Juan C. Duchesne, MD, FACS, FCCP, FCCM
Division Chief Trauma/Acute and Critical Care

Summary:  Tulane University School of Medicine will soon be participating in a research study lead by the University of Pittsburgh School of Medicine funded by the Department of Defense (DOD) aimed at improving survival among people who have difficulty breathing after a trauma.

Nine academic medical centers, stretching from Georgia to Oregon, are involved in the study, which will enroll more than 2,000 people age 15 and older who are taken to an adult trauma center.

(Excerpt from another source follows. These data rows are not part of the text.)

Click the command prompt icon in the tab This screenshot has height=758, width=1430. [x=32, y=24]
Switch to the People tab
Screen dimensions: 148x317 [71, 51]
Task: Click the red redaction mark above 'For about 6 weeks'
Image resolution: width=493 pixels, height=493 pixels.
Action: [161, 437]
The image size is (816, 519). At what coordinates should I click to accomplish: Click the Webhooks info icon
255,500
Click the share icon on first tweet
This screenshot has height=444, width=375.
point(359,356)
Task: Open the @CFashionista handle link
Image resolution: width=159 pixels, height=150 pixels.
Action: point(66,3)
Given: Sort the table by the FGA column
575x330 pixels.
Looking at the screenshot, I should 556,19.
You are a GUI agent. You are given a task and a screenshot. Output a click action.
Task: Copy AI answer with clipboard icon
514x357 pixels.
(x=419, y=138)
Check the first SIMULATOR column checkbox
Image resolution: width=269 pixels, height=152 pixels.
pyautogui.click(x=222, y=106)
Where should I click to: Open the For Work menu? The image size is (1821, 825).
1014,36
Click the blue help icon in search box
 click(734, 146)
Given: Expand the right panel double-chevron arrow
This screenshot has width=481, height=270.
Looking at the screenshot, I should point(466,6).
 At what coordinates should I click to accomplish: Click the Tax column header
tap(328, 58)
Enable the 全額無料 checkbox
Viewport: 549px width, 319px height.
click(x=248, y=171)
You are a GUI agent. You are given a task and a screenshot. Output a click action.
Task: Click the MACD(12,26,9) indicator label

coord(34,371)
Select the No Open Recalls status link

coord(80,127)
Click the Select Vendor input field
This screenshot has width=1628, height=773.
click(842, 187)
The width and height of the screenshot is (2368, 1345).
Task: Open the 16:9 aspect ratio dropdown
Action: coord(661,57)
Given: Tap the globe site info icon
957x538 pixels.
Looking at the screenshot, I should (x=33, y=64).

In addition to Tulane University and University of Pittsburgh, centers participating in PACT are East Carolina University, NC; Emory University, GA; Cook County Trauma Services, IL; University of Louisville, KY; Oregon Health and Science University; LA; Vanderbilt University, TN; and Washington University, MO.

This research study called, “PACT: Prehospital Airway Control Trial,” aims to compare different ways to help people with traumatic injuries breathe.  Between 8% and 15% of people with traumatic injuries die because they didn’t get good enough help breathing.  Read More

Currently, prehospital providers typically use one of two methods to help people breathe; one is with a tube in the windpipe, called an endotracheal (ET) tube, and the other is with a device that sits over the windpipe called a supraglottic airway (SGA).  Although both methods are currently used, we don’t know which one is better.  To test this, we will ask some providers to use whatever method they would normally use and some providers to try using the SGA first, and we will compare the two groups.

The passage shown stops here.